## Aim of the task
Which lines of the entries contain the word "node"? Please list them.

*** Excerpted data Section Begins ***

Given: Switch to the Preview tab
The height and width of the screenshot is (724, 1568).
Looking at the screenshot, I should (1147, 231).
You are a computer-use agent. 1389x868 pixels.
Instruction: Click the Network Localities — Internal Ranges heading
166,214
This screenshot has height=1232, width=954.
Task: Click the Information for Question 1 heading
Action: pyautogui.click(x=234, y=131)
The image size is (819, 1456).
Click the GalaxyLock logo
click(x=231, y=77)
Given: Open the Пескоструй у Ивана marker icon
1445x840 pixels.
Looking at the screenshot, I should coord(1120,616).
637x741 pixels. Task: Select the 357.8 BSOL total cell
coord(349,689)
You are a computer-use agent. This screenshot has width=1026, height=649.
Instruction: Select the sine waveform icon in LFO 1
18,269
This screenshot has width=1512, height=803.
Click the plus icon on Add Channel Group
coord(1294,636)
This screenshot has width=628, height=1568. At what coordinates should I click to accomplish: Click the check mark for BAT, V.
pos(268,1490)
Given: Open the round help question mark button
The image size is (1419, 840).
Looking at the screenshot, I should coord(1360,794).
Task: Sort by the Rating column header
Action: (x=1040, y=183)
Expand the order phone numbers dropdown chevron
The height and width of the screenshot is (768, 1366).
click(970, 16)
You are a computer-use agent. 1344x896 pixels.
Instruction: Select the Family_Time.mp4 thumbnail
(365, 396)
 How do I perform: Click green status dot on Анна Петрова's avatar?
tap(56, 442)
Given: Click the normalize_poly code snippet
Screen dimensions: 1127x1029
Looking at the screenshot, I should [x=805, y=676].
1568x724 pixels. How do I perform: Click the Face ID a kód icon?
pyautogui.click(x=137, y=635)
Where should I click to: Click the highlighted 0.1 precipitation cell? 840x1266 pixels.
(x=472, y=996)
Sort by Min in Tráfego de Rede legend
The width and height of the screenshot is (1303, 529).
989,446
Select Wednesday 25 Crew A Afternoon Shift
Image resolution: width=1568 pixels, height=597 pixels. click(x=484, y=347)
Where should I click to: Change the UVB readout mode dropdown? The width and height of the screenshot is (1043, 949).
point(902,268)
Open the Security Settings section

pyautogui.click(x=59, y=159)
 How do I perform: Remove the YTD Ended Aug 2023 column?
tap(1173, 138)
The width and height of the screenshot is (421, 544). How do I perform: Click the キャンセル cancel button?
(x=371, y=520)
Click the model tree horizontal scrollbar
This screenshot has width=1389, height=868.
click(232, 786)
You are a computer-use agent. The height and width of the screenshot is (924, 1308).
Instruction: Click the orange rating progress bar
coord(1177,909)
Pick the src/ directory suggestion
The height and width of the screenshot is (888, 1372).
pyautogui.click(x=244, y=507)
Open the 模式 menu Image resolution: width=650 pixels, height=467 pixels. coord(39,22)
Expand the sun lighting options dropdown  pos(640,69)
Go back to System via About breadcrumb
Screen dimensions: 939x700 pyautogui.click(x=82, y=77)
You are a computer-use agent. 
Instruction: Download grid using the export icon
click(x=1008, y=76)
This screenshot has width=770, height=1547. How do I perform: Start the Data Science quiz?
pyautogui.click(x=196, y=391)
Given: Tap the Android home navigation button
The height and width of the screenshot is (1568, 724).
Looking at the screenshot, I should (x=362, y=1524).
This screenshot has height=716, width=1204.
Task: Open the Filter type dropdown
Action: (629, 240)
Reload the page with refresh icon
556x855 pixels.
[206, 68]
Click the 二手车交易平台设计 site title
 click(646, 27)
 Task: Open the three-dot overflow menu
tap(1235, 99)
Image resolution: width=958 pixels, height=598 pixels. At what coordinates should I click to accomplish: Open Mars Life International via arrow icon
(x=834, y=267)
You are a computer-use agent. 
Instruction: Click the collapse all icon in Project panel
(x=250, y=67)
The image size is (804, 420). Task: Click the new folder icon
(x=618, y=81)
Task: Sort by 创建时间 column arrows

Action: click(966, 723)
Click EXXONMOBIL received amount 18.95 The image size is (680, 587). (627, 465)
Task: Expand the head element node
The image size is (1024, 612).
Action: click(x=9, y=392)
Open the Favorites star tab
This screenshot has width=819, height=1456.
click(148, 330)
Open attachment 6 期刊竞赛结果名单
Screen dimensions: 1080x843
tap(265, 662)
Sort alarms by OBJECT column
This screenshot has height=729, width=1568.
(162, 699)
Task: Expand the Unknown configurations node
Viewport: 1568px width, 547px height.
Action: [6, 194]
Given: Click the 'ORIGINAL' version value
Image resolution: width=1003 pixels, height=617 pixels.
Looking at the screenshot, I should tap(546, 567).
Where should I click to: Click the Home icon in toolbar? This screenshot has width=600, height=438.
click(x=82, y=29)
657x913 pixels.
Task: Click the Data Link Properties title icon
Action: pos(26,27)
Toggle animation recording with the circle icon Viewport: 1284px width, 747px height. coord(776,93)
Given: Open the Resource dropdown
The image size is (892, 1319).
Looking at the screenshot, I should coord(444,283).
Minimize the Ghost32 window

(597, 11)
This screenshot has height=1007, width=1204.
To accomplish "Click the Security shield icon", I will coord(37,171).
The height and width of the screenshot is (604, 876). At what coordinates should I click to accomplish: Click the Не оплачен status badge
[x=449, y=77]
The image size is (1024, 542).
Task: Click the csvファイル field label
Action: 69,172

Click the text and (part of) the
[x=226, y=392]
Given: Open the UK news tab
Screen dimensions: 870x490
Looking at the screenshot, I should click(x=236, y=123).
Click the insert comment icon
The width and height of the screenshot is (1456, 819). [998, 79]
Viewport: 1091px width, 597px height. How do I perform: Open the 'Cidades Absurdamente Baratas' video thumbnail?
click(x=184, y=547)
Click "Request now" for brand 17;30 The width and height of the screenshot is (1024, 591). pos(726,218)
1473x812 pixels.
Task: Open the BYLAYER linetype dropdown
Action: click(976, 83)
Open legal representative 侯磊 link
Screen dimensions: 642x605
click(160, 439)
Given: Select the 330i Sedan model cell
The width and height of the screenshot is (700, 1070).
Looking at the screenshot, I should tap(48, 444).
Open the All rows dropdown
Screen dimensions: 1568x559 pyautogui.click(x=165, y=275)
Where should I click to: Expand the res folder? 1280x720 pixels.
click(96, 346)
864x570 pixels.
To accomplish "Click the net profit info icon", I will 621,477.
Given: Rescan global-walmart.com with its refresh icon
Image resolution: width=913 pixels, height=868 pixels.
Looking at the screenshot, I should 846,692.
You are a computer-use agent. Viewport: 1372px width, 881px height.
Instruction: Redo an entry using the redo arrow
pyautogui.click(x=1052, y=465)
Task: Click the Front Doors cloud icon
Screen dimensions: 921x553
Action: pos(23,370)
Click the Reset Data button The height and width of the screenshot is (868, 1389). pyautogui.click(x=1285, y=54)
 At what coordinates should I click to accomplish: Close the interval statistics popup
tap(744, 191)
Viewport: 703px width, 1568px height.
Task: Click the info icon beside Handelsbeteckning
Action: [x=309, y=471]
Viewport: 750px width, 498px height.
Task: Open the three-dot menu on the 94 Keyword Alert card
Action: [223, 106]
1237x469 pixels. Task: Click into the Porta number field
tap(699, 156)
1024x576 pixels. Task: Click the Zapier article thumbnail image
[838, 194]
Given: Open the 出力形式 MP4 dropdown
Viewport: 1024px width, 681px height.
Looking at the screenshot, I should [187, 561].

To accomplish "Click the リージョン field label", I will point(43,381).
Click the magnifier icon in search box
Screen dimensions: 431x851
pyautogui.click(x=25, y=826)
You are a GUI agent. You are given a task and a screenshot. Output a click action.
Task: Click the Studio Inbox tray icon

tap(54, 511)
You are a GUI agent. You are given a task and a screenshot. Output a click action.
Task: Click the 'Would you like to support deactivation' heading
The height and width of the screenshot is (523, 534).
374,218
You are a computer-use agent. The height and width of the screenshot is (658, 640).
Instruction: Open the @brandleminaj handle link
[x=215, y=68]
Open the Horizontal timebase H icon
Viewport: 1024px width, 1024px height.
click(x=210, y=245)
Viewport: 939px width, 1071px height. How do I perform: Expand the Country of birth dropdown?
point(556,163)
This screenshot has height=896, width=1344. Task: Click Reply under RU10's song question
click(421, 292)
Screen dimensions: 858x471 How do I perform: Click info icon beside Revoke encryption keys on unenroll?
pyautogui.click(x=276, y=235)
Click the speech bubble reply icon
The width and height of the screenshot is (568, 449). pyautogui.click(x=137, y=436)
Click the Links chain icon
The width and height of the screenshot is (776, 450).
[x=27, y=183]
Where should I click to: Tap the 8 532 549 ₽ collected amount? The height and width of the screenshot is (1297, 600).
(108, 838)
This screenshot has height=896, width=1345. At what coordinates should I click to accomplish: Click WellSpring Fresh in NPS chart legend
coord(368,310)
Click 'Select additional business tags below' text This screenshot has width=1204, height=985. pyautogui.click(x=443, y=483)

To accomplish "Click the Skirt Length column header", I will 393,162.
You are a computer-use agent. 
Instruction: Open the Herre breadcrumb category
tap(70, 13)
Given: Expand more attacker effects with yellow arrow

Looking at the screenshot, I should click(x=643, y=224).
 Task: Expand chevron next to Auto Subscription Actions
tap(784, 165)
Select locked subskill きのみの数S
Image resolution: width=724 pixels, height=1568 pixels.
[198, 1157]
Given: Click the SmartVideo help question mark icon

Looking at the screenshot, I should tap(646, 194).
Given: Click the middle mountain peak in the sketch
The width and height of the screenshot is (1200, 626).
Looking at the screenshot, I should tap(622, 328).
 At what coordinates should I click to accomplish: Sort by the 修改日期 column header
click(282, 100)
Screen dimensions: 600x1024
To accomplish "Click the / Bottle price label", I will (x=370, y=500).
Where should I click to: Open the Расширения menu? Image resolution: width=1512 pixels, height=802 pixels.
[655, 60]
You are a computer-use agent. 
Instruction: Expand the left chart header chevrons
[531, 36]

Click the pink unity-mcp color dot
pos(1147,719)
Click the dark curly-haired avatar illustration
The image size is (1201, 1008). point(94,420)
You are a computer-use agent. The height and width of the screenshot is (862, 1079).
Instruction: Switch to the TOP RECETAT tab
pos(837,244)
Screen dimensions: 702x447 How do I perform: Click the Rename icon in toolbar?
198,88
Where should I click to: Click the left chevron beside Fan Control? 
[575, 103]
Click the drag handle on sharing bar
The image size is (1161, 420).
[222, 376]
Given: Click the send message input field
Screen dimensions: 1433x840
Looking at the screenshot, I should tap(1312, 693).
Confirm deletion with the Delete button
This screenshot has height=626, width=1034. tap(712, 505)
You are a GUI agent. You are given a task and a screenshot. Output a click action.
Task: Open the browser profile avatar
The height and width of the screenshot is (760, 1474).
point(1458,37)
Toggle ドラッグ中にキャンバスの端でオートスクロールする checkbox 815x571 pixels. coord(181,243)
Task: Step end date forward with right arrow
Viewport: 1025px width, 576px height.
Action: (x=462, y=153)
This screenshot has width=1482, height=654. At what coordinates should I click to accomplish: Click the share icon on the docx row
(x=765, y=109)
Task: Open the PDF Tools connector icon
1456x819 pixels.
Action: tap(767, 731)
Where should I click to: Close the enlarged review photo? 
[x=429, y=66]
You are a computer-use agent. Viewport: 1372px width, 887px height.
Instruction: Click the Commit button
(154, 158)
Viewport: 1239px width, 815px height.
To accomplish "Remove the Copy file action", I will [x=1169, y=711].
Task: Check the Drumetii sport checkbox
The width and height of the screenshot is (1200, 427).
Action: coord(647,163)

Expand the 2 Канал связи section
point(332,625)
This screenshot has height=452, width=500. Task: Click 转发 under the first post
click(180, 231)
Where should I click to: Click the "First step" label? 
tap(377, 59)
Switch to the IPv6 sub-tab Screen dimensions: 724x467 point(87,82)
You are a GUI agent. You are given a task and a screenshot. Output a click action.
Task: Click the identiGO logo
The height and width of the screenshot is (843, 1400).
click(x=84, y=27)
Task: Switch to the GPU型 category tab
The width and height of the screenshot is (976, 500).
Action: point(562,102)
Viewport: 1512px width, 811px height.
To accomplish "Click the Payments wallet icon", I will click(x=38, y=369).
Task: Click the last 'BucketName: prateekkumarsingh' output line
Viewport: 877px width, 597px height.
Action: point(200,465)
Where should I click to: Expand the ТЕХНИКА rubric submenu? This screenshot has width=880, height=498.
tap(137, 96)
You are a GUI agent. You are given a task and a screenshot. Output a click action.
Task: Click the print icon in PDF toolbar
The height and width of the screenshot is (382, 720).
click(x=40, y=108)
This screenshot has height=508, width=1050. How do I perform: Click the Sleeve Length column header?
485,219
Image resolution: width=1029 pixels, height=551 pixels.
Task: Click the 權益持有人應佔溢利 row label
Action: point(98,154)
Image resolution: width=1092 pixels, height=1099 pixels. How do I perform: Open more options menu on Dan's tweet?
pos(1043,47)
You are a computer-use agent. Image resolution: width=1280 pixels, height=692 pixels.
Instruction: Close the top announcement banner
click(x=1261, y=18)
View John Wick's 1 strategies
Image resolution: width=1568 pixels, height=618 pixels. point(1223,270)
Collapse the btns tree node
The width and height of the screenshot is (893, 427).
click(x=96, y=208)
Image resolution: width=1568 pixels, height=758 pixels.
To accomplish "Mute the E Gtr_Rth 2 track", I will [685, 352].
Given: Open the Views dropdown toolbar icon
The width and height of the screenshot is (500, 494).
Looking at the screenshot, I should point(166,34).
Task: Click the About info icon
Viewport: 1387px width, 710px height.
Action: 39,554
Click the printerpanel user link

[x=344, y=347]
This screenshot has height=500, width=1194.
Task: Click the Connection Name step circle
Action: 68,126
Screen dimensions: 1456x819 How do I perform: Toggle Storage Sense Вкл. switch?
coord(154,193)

*** Excerpted data Section Ends ***

## Reply
Task: Expand the head element node
Task: Expand the Unknown configurations node
Collapse the btns tree node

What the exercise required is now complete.